» 原文节选:
=-=-=

[发明专利]一种重组制癌肽的制备方法

权利要求书

1.一种重组制癌肽的制备方法，其特征在于，该制备方法包括以下步骤：

步骤一，根据肿瘤抑素两个功能区和IgG3上游铰链区的序列，进行序列设计；

步骤二，根据所设计的序列，设计并合成引物F₁、F₂、R₁，以F₂为模板，R₁为引物进行延伸反应；

步骤三，以延伸反应产物为模板，F₁、R₁为引物进行PCR反应，并进行产物鉴定；

步骤四，回收PCR产物，构建重组pET-SUMO-OP表达质粒，并对重组pET-SUMO-OP表达质粒进行序列分析；

步骤五，将重组pET-SUMO-OP质粒在大肠杆菌中表达，并进行SDS-PAGE鉴定；

步骤六，纯化重组融合蛋白，并分析制癌肽空间构象。

2.如权利要求1所述的制备方法，其特征在于，在步骤一中，根据肿瘤抑素两个功能区和IgG3上游铰链区的序列，设计序列。

3.如权利要求1所述的制备方法，其特征在于，在步骤二中，根据所设计的序列，设计并合成的三条引物。

4.如权利要求1所述的制备方法，其特征在于，在步骤二中，以F₂为模板，R₁为引物进行延伸反应的具体过程为：

在无菌PCR管中加入以下试剂：5μL F₂(10μmol/L)、5μL R₁(10μmol/L)、16μL dNTP(10mmol/L)、10μL 10×连接缓冲液、63μL H₂O。94℃孵育30s，55℃温浴10min，离心5s，加入1μL Taq酶，72℃孵育5min。

5.如权利要求1所述的制备方法，其特征在于，在步骤三中，以延伸产物为模板，F₁、R₁为引物进行PCR反应的具体过程为：

在无菌PCR管中加入以下试剂：1μL延伸反应液、2μL F₁(10μmol/L)、2μLR₁(10μmol/L)、1μL dNTP(10mmol/L)、5μL 10×PCR缓冲液、Taq酶0.2μL，最后加双蒸水补足体积至50μL。PCR循环参数如下：94℃30s，55℃30s，72℃30s，35cycles，72℃延伸10min。

用无水乙醇沉淀DNA，12000rpm×10min离心，弃除上清液，再用70％乙醇洗涤2次，弃除残余乙醇，TE缓冲液溶解。

=-=-=

» 任务说明 1: 在这段制癌肽专利节选中，步骤三的PCR反应共进行多少个循环？
» 任务说明 2: 请在最后一句之后接着写这段制癌肽专利节选。
后面附带的材料用不上。

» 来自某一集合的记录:
=-=-=

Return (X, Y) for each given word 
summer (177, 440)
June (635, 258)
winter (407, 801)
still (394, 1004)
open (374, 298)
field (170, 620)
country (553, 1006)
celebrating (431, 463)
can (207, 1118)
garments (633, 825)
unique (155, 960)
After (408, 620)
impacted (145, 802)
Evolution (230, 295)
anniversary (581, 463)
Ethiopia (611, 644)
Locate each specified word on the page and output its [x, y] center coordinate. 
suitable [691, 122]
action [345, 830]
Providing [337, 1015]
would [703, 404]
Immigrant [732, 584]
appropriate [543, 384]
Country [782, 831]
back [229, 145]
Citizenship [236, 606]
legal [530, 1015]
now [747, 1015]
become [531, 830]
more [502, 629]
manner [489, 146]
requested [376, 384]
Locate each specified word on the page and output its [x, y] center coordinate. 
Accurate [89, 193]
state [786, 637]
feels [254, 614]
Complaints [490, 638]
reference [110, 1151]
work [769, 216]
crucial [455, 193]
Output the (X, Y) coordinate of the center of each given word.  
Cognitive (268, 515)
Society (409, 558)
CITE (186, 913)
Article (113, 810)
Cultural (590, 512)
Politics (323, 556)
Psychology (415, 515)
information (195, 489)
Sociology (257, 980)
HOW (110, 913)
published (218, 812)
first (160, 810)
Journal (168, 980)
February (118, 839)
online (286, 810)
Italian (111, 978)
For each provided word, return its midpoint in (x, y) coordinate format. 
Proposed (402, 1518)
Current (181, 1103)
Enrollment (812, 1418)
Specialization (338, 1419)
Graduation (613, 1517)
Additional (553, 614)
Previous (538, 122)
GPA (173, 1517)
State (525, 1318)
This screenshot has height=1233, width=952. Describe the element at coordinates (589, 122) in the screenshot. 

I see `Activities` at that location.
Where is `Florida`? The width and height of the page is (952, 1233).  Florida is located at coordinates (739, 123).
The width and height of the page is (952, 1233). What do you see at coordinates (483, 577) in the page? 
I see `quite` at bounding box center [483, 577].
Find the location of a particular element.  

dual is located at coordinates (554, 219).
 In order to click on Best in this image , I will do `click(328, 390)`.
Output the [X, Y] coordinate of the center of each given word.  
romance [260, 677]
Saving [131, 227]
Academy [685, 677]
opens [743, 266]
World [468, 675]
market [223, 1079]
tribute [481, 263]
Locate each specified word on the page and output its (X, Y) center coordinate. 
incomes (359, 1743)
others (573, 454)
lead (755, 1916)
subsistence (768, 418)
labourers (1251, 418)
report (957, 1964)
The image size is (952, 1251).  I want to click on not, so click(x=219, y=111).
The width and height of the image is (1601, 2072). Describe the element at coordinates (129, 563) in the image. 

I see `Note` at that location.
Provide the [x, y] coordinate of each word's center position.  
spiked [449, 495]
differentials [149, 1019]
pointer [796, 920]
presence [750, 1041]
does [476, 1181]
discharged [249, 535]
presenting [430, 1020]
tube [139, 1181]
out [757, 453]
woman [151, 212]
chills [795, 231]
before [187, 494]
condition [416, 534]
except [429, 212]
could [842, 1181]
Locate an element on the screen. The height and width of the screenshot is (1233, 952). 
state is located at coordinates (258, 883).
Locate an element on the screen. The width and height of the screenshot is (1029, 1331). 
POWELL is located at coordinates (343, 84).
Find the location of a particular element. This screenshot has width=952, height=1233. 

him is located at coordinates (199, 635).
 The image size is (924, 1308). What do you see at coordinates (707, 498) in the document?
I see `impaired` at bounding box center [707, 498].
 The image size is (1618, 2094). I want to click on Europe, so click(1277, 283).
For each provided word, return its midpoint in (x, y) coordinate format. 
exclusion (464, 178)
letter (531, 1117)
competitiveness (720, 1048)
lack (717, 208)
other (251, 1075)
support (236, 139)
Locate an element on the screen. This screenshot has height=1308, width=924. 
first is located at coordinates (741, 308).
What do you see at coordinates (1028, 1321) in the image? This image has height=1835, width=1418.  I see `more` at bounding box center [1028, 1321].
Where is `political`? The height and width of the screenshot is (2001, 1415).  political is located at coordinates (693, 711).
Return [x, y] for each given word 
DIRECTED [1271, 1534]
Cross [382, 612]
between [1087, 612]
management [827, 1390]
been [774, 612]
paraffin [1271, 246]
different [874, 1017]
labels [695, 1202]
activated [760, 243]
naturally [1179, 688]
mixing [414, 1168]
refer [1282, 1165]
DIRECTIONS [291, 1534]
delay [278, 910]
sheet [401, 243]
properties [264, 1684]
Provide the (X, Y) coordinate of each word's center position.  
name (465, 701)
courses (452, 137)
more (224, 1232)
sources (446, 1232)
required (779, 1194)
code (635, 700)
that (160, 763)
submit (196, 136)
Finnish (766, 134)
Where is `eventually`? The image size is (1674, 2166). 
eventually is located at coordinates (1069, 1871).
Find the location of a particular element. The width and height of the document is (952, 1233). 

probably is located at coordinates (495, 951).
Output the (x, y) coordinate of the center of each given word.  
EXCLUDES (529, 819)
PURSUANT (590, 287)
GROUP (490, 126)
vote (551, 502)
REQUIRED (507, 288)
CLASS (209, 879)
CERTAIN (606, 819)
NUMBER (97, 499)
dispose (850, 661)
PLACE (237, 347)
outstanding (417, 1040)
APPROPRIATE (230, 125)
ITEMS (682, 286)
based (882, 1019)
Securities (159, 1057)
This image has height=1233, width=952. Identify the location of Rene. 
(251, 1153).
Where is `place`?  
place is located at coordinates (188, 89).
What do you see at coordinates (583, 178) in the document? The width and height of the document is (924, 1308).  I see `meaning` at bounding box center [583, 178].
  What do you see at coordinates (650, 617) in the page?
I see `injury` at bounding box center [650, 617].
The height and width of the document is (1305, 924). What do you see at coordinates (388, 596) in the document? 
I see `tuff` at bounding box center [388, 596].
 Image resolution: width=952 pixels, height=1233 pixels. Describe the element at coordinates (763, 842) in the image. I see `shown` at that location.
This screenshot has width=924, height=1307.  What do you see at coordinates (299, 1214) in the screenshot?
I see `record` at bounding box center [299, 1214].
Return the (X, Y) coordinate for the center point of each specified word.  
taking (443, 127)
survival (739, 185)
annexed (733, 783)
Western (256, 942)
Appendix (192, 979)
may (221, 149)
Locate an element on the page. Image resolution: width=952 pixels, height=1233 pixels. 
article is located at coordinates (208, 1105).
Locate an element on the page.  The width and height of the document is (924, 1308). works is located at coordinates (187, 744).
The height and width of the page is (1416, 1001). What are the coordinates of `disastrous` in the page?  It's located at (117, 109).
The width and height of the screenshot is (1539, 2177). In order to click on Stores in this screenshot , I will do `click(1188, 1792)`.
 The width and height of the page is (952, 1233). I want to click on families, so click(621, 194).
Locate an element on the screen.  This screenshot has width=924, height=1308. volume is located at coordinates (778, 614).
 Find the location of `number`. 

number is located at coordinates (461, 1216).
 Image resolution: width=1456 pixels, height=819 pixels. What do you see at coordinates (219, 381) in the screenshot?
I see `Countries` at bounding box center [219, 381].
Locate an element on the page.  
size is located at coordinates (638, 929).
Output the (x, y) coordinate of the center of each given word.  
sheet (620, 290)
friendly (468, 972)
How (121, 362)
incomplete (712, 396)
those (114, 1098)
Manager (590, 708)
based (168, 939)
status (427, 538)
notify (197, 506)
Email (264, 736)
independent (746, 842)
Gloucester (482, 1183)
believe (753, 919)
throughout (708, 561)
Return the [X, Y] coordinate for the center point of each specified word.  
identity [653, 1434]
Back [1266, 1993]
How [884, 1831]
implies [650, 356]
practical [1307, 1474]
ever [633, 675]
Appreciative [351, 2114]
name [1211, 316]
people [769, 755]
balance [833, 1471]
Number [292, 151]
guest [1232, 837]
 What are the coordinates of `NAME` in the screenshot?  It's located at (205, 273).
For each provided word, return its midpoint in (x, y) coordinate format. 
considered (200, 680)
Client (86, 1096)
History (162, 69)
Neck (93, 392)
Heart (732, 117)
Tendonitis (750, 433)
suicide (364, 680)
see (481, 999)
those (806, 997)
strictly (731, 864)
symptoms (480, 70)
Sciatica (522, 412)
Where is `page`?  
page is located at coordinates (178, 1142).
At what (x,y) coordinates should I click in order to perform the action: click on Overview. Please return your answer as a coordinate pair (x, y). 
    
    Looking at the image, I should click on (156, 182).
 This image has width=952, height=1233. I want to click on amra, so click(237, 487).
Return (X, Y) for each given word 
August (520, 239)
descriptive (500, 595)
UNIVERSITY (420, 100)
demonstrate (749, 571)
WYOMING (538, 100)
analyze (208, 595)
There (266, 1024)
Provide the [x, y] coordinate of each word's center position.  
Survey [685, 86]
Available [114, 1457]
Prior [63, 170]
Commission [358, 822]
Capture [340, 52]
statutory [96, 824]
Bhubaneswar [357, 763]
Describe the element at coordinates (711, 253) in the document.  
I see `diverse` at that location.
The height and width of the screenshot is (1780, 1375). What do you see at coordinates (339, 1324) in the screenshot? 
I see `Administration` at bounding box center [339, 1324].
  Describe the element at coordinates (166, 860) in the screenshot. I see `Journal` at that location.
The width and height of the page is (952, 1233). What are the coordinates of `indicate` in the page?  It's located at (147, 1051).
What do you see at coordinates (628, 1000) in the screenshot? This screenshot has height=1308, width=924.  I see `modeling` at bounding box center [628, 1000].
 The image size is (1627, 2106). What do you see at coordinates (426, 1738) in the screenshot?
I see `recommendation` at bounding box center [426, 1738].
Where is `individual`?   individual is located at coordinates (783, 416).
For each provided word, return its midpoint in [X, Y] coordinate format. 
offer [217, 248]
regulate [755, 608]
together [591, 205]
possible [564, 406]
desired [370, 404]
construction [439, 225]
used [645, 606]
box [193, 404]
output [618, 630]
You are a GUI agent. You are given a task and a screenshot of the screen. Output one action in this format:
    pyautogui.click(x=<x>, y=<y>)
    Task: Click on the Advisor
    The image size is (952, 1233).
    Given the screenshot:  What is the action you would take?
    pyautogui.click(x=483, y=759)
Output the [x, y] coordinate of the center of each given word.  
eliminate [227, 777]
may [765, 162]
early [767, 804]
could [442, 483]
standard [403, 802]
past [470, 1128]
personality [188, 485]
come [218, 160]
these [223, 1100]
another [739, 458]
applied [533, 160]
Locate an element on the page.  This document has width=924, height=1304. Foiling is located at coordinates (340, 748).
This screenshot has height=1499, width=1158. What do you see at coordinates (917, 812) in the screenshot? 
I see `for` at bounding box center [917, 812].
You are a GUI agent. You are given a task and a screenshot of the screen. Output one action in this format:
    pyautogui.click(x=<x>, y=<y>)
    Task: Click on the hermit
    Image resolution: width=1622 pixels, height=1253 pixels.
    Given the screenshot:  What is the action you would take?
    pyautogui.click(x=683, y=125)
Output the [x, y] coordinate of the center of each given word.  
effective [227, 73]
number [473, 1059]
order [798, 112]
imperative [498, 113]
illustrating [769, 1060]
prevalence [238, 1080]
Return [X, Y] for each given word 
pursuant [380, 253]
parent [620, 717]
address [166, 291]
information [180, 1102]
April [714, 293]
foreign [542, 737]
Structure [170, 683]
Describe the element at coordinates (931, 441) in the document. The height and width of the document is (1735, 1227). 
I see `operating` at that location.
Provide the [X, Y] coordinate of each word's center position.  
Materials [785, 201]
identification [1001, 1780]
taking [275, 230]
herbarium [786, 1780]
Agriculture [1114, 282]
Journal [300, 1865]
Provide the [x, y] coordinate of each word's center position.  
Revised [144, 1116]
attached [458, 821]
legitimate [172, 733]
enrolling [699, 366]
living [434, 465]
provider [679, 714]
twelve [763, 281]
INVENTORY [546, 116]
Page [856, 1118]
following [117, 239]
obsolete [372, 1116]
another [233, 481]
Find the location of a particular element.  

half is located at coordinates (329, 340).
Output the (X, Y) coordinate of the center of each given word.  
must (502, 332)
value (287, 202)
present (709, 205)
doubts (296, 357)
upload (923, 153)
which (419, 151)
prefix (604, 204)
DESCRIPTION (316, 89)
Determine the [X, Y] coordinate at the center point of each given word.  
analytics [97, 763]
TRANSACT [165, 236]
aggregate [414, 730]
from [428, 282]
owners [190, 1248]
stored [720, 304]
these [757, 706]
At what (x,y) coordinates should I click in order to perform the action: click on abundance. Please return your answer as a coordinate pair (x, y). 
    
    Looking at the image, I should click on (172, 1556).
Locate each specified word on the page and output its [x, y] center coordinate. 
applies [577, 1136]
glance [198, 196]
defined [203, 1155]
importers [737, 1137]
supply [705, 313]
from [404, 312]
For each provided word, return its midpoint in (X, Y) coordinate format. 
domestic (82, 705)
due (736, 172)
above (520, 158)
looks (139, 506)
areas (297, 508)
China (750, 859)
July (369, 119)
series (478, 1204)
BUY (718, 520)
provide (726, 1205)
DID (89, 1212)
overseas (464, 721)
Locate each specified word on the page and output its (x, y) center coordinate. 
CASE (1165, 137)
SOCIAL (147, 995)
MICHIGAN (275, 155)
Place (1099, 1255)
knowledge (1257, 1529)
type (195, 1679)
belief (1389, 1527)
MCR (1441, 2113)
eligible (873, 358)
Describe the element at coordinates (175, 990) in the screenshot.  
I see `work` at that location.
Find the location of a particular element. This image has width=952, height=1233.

=-=-=

» 参考答案 1: 35个循环。

» 参考答案 2:
6.如权利要求1所述的制备方法，其特征在于，在步骤三中，产物鉴定的实现方法为：

称取0.75g琼脂糖，加入50mL 1×TAE缓冲液；

微波炉加热使琼脂糖溶解，溶液冷却至60℃，加入溴化乙锭至终浓度为0.5μg/mL；

装好电泳槽模具，将胶倒入其内，迅速在模具一侧安插梳子，等凝胶冷却凝固；

小心取出梳子，将凝胶放置于电泳槽中；

加入电泳缓冲液至电泳槽中，让液面离于胶面1mm；

取1μL DNA样品与适量Loading Buffer混匀后加入点样孔中，接通电泳槽和电泳仪的电源，电压调至94V；

待指示剂迁移至2/3凝胶处，中止电泳；

将胶转移至紫外线透射仪下观察有条带后，再放置在凝胶成像系统上拍照。剩下DNA样品送往上海生物工程技术有限公司测序。

7.如权利要求1所述的制备方法，其特征在于，回收PCR产物的具体过程为：

灌制1％的普通琼脂糖凝胶，在加样孔下方2cm处切一个约1×0.8cm²的小孔，用相应浓度的低熔点凝胶填充，16℃凝固；

在加样孔中加入100μL PCR产物后电泳，待样品进入低熔点凝胶中，在310nm的紫外灯下切取目的条带，放入到1.5mL Ep管中称重，按试剂盒说明回收目的DNA；

加30μL Elution Buffer入回收柱中37℃静置2min，10000rpm离心1min，Ep管中液体即为回收的DNA溶液。